UNIVERSITY PARK, Pa. — The microelectronics industry is nearing a tipping point. The silicon chips at the heart of everyday electronic devices are reaching their performance limits, increasing the need for new materials and technologies to continue making faster and more efficient devices.
To help address this challenge, Penn State researchers are working with the Defense Advanced Research Projects Agency as part of a larger grant awarded to Northrop Grumman, a defense, aerospace and technology company. It will receive $3 million from DARPA. This joint project aims to develop new methods for integrating gallium nitride, a high-performance semiconductor material, with silicon substrates. Gallium nitride offers superior performance and faster switching speeds for power-intensive applications, while silicon offers scalability and affordability. Researchers say this hybrid approach can deliver more efficient power electronics at lower production costs, making it ideal for high-demand applications such as electric vehicles, power electronics, and data centers where efficiency and durability are important. It’s perfect.
“Silicon is a common platform for microelectronics, but combining silicon with new semiconductor materials is difficult,” said Professor of Materials Science and Engineering and director of the 2D Crystal Consortium at Penn State’s Materials Research Institute (MRI). Director Joanne Redwing said. National Science Foundation Materials Innovation Platform and National User Facility. “Overcoming this will require new approaches to densely integrate silicon with advanced materials, and that’s exactly what this project is about. Our research with Northrup Grumman will It is designed to explore integrating gallium nitride directly onto silicon using the material as an interlayer.”
To accomplish this, Penn State will work with Northrup Grumman on heterogeneous integration, the process of combining materials with different properties to create more efficient devices. In this project, researchers will work on integrating gallium nitride and silicon.
Gallium nitride is a wide bandgap semiconductor, so it can withstand higher electric fields and withstand higher voltages and temperatures. Silicon is a low bandgap semiconductor, but it is cheap and benefits from an established silicon manufacturing infrastructure. Combining gallium nitride’s ability to handle high voltages and fast switching speeds with silicon, which is widely used in digital electronics, creates a chip that takes advantage of the best of both materials.
“Data centers are expected to require 160% more power by 2030, primarily due to the increased use of artificial intelligence,” said Joshua, professor of materials science and engineering and Penn State principal investigator on the DARPA project.・Mr. Robinson says. “Our work has the potential to reduce energy demand and contribute to a more sustainable future.”
The team’s research could also lead to smaller, faster and more efficient power electronics that manage the flow of electricity in everything from smartphones to washing machines. For consumers, this means lower energy bills and devices that generate less heat.
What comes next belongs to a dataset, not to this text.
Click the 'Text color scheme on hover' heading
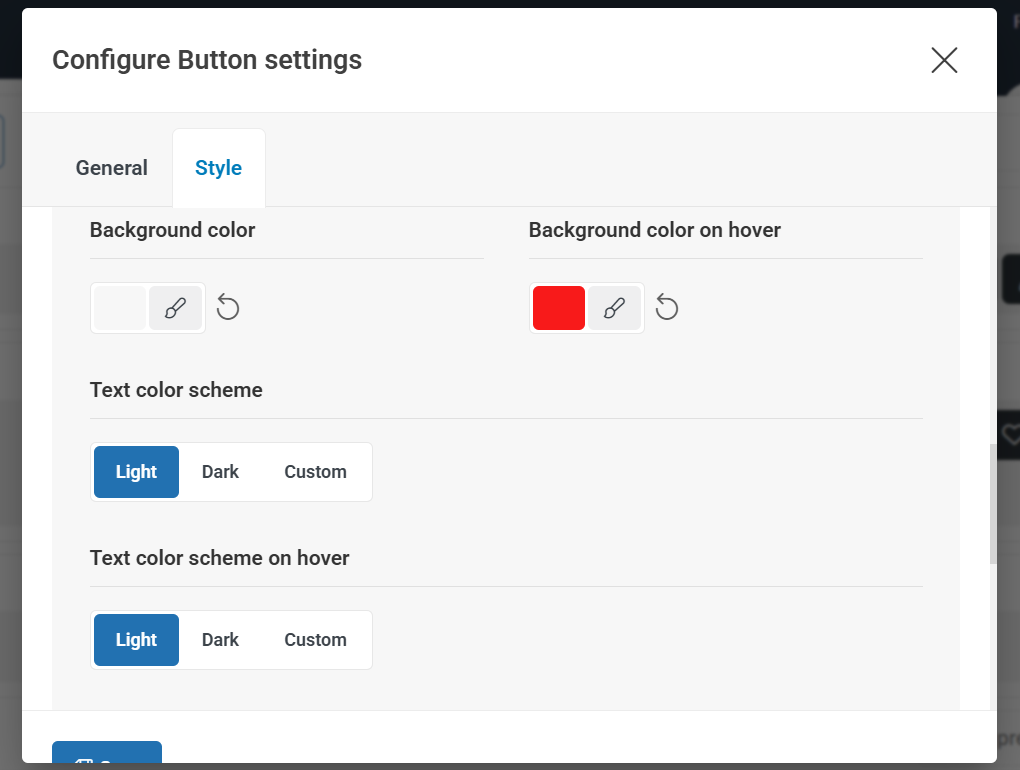Image resolution: width=1020 pixels, height=770 pixels. tap(220, 558)
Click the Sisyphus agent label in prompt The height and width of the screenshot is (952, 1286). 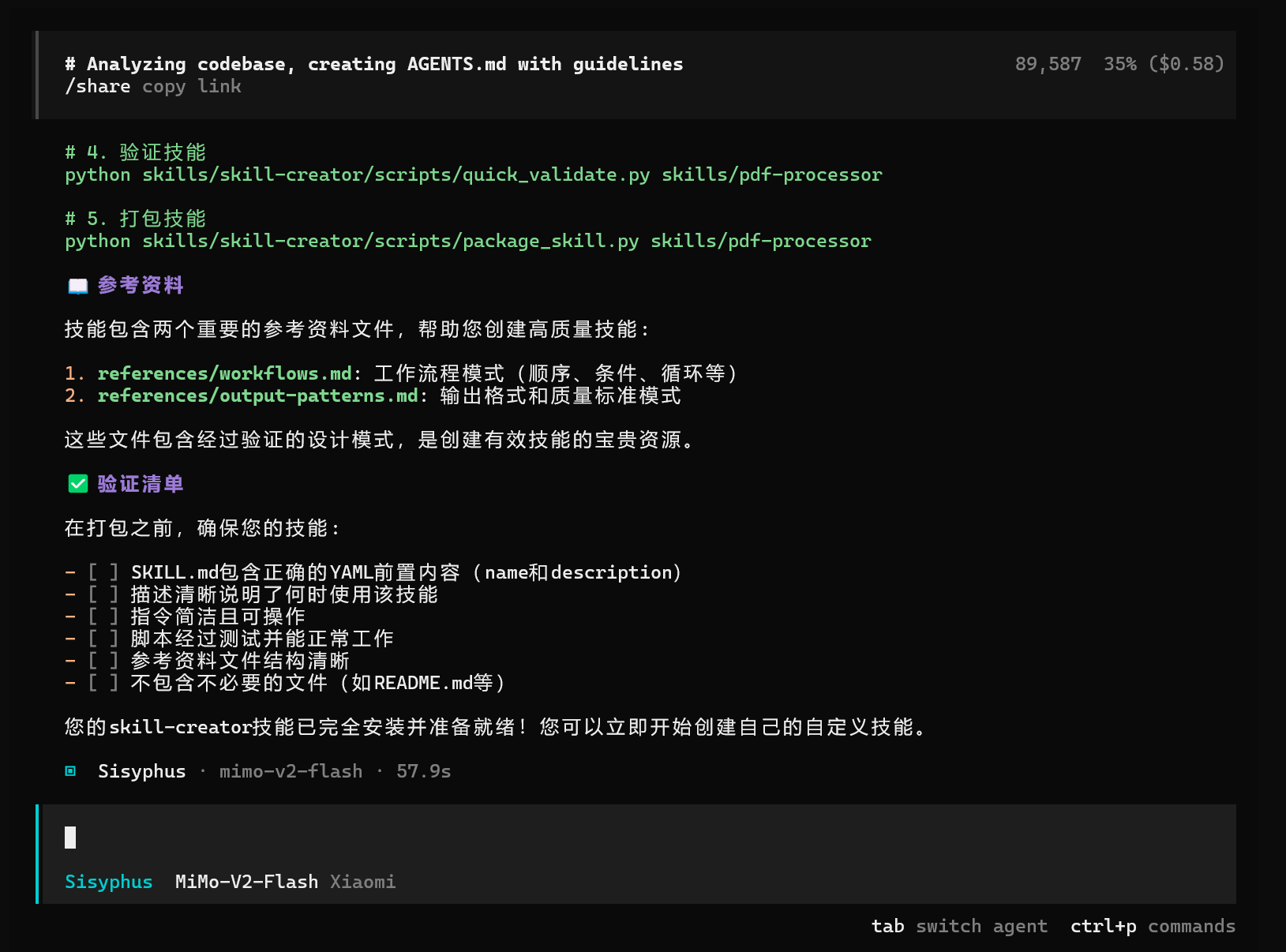[108, 882]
A potential hurdle is that traditional methods of integrating gallium nitride with silicon are complex and costly, often requiring interlayers that introduce thermal resistance and limit device performance. With a grant from DARPA, researchers at Penn State University are using 2D materials one to a few atoms thick, such as molybdenum disulfide and gallium selenide, as “seed layers” to deposit on industry-compatible silicon. We aim to develop new solutions to grow gallium nitride (001). Silicon (001) is the preferred crystal orientation used in current semiconductor technology. The seed layer provides a template or foundation that influences the structure, orientation, and quality of the material grown on it.
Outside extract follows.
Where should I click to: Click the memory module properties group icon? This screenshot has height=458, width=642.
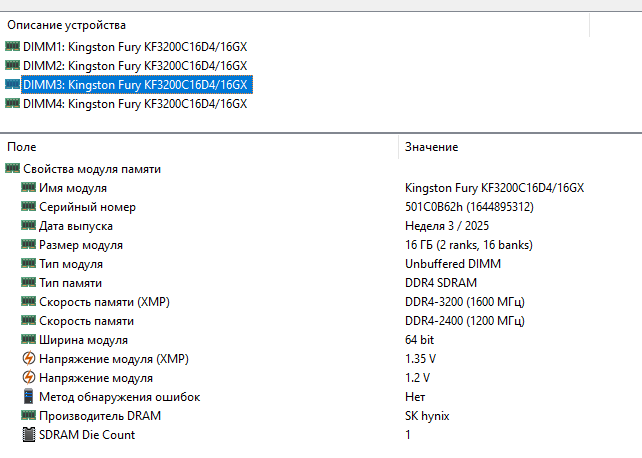point(12,169)
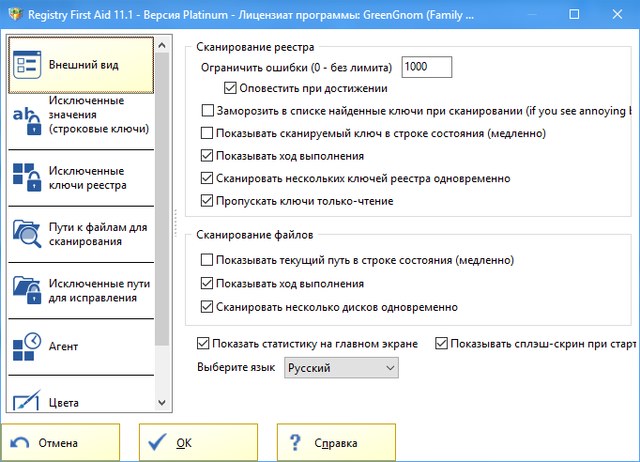Open the Агент settings section
This screenshot has height=462, width=640.
[63, 347]
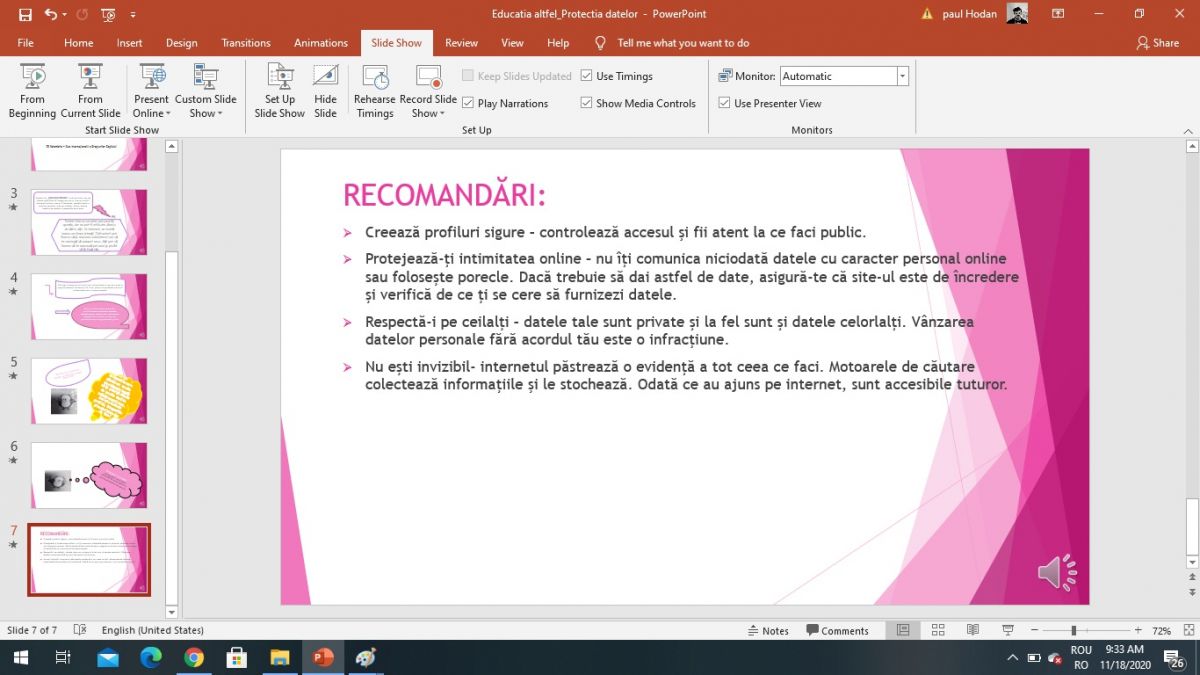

“Current approaches to integrating gallium nitride on silicon have too many drawbacks, from increased thermal resistance to challenges in manufacturing devices on silicon (001),” Robinson said. “By using a 2D material as a seed layer, we aim to solve these issues and develop a direct route to integrating gallium nitride on silicon with improved performance compared to current technology.” This has a direct impact on manufacturing costs and could enable more energy-efficient devices to enter the market.”
Robinson said Penn State’s leadership in 2D materials and advanced manufacturing makes it uniquely positioned to address this challenge, making it an ideal partner for major companies like Northrup Grumman. This project will leverage state-of-the-art infrastructure for the growth and characterization of 2D materials and wide bandgap semiconductors at Penn State.
“This program allows us to demonstrate that 2D materials may be the key to enabling advances in 3D semiconductors,” Robinson said. “By combining our expertise in 2D research with the real-world need for improved semiconductor performance, we are poised for years of innovation in heterogeneous integration.”
Robinson said the equipment and methodologies developed through this grant will be made available to other researchers through MRI’s user facilities, with the aim of fostering collaboration and innovation among various partners.
“This grant strengthens Penn State’s role as a leader in semiconductor research,” Redwing said. “This also demonstrates the value of partnerships between academia, industry, and government in solving complex challenges.”
Adri Van Duyn, distinguished professor of mechanical engineering, chemical engineering, engineering science and mechanics, chemistry, and materials science and engineering, and Lonmin Chu, professor of electrical engineering, are also participating in the DARPA project.